#95 Cleantechnica Covers Fusion, Minus the Hype
Return to ITER Power Facts Main Page
By Steven B. Krivit
Dec. 4, 2021
Michael Barnard, writing for Cleantechnica.com, has injected a healthy dose of reality into the latest media craze about nuclear fusion. Cleantechnica is a web site that focuses on news and commentary about clean technology.
The satirical title of Barnard’s Nov. 9, 2021, article, “Breaking News: Fusion Recedes Into Far Future for the 57th Time,” is more accurate than most titles of fusion news stories.
With all the money flowing into private fusion ventures lately, significant new scientific results must be fueling the fusion frenzy. However, I haven’t seen any new experimental results of power production — the only results with practical relevance — since 1997.
That’s when the Joint European Torus (JET) reactor consumed electrical power at a rate of 700 megawatts and produced fusion reactions with 16 megawatts of power for about one-tenth of a second. Technically, the output wasn’t even thermal power. Instead, the 16 MW was the measurement of the kinetic energy of the emitted neutrons. JET lost about 99 percent of the power it consumed.
So now we need a fusion system to be only 100 times more efficient to finally see a reactor that produces net power.
Barnard did an excellent job summarizing the long-running propaganda for the ITER machine, focusing on the power discrepancy associated with the project.
“I had assumed, as most press and indeed pretty much everyone involved with it asserted, that it would be generating more energy than it consumed, when it finally lit up,” Barnard wrote.
He had located the research I published on the New Energy Times web site, specifically my ITER power research and analysis page and learned a lot from it. But Barnard was confused about one point. He wrote that my “numbers didn’t add up” and said that I should have used values expressed in MW instead of MWh. He thought that the values shown on the Japanese JT-60SA used “the right units.” But, as I told him, that site also used values in MW.
For anybody who works in an industry that produces or distributes electricity, the relevant unit is kilowatt-hour, a unit of energy, rather than a unit of power. In my phone call with Barnard, I explained to him that, in magnetic confinement fusion research, values are and have always been provided in units of power, not energy.

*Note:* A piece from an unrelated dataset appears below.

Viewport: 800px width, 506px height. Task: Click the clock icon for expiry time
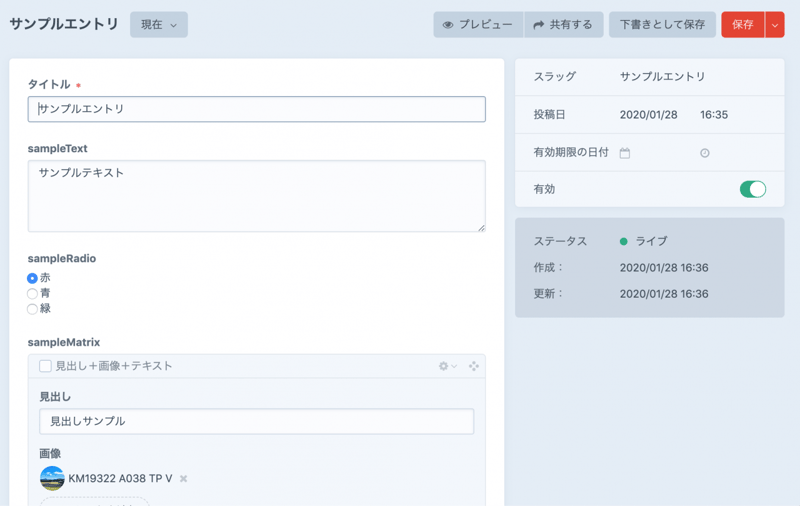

Barnard made another point that’s worth mentioning:
I expected more from ITER. Not much more. I mean, it is a million-component fission reactor expected to light up in 2040 and not generate any electricity at that point. But I had assumed, based on all the press, that it would generate more electricity than it used to operate if you bolted a boiler and some turbines to it, even if it were grossly expensive. Apparently not. Just grossly expensive, no net new electricity.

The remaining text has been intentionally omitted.